Patients with hematologic malignancy or bone marrow failure are typically required to achieve radiographic improvement or stabilization of invasive fungal infection (IFI) prior to hematopoietic cell transplant (HCT) due to concern for progression prior to engraftment. Refractory IFI with a mixture of improvement and progression on serial imaging (or a “mixed response”) poses a clinical dilemma, as delay in HCT may allow hematologic relapse or other complications. Further, HCT itself may yield the immune reconstitution necessary for clearance of infection. We sought to describe characteristics and outcomes of patients who underwent HCT with mixed response IFI.
We performed chart review of all patients who received HCT from 2014 to 2020 where imaging within 6 weeks before HCT indicated a mixed response to treatment of a diagnosed IFI.

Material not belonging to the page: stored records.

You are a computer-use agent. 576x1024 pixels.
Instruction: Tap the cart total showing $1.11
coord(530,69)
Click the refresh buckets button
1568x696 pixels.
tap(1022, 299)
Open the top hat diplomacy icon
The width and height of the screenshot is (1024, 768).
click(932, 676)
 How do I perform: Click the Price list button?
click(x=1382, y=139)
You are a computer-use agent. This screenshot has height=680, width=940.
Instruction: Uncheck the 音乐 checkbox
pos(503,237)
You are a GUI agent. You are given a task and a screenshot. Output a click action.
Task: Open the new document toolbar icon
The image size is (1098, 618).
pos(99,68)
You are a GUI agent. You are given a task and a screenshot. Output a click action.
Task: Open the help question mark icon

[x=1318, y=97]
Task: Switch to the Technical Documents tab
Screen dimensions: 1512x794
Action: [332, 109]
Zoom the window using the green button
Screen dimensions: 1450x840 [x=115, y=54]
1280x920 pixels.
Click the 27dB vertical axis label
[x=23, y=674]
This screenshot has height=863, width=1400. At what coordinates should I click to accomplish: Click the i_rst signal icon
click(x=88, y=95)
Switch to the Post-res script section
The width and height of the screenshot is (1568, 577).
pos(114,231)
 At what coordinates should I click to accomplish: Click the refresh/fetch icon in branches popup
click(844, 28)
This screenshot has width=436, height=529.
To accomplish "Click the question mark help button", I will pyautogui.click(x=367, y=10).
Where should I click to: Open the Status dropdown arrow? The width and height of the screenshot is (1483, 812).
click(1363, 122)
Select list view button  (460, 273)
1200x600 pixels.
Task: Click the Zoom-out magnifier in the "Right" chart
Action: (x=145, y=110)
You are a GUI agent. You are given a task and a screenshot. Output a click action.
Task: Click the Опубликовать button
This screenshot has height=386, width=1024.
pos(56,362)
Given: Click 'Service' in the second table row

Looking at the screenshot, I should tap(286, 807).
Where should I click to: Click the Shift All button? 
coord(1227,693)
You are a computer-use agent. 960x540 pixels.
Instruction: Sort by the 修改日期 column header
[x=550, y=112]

Fourteen patients had evidence of a mixed response in low-to-moderate burden of diagnosed IFI by imaging prior to HCT, including nine with pulmonary aspergillosis, two with hepatosplenic candidiasis (one also with aspergillosis), and four with pulmonary nodules of presumed fungal etiology. Five had refractory severe neutropenia at evaluation for HCT (median 95 days). All 14 patients showed radiographic stability or improvement in imaging following engraftment; no IFI-related surgeries were required and no IFI-related deaths occurred. For patients without relapse who received HCT more than one year ago, 7 of 8 (88%) were alive at 1 year.
Our findings suggest low-to-moderate burden IFI with mixed response is unlikely to progress on appropriate therapy prior to engraftment during allogeneic HCT.